Li By Sai, Cai Tianxi, Duan Rui
Institute of Statistics and Big Data, Renmin University of China.
Department of Biostatistics, Harvard T.H. Chan School of Public Health.
Ann Appl Stat. 2023 Dec;17(4):2970-2992. doi: 10.1214/23-AOAS1747. Epub 2023 Oct 30.

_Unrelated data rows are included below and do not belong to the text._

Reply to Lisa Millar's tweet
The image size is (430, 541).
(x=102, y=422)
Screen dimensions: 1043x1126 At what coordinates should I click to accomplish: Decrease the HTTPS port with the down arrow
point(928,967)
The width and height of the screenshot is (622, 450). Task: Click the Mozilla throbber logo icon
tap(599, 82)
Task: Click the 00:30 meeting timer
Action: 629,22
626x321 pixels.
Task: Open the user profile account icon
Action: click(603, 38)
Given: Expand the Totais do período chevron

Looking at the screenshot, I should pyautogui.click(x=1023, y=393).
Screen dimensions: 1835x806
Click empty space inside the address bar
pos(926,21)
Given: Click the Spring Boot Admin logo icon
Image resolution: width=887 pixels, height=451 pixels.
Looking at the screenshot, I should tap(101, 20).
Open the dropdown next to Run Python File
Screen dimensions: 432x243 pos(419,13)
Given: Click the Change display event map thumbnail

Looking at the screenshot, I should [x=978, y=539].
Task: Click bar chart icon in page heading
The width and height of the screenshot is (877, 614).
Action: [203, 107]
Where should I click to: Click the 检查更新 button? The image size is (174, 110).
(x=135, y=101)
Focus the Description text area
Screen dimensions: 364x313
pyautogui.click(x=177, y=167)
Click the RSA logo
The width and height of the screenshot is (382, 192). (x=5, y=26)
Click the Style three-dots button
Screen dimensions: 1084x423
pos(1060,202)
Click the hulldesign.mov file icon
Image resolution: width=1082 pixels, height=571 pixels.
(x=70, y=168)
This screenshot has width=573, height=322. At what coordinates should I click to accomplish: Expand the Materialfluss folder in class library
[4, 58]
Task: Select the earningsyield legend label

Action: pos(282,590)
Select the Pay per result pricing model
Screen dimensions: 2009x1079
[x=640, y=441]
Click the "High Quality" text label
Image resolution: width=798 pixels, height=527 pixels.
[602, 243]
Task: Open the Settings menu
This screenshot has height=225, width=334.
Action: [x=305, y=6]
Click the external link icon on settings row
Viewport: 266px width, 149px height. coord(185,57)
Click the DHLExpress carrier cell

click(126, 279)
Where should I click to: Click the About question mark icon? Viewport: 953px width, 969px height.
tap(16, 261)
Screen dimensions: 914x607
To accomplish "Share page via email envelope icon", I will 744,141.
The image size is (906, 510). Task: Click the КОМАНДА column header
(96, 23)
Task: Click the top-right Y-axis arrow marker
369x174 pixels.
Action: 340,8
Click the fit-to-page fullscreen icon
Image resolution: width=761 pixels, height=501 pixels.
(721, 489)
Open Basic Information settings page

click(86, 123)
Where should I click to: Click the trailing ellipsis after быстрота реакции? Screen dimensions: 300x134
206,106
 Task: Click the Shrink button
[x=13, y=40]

The limited representation of minorities and disadvantaged populations in large-scale clinical and genomics research poses a significant barrier to translating precision medicine research into practice. Prediction models are likely to underperform in underrepresented populations due to heterogeneity across populations, thereby exacerbating known health disparities. To address this issue, we propose FETA, a two-way data integration method that leverages a federated transfer learning approach to integrate heterogeneous data from diverse populations and multiple healthcare institutions, with a focus on a target population of interest having limited sample sizes. We show that FETA achieves performance comparable to the pooled analysis, where individual-level data is shared across institutions, with only a small number of communications across participating sites. Our theoretical analysis and simulation study demonstrate how FETA's estimation accuracy is influenced by communication budgets, privacy restrictions, and heterogeneity across populations. We apply FETA to multisite data from the electronic Medical Records and Genomics (eMERGE) Network to construct genetic risk prediction models for extreme obesity. Compared to models trained using target data only, source data only, and all data without accounting for population-level differences, FETA shows superior predictive performance. FETA has the potential to improve estimation and prediction accuracy in underrepresented populations and reduce the gap in model performance across populations.
少数群体和弱势群体在大规模临床和基因组学研究中的代表性有限,这对将精准医学研究转化为实际应用构成了重大障碍。由于不同人群之间的异质性,预测模型在代表性不足的人群中可能表现不佳,从而加剧了已知的健康差距。为了解决这个问题,我们提出了FETA,这是一种双向数据整合方法,它利用联邦迁移学习方法来整合来自不同人群和多个医疗机构的异构数据,重点关注样本量有限的目标感兴趣人群。我们表明,FETA实现了与汇总分析相当的性能,在汇总分析中,个体层面的数据在各机构之间共享,而参与站点之间只需进行少量通信。我们的理论分析和模拟研究证明了FETA的估计准确性是如何受到通信预算、隐私限制和人群异质性影响的。我们将FETA应用于电子病历与基因组学(eMERGE)网络的多站点数据,以构建极端肥胖的遗传风险预测模型。与仅使用目标数据、仅使用源数据以及不考虑人群水平差异的所有数据训练的模型相比,FETA显示出卓越的预测性能。FETA有潜力提高代表性不足人群的估计和预测准确性,并缩小不同人群之间的模型性能差距。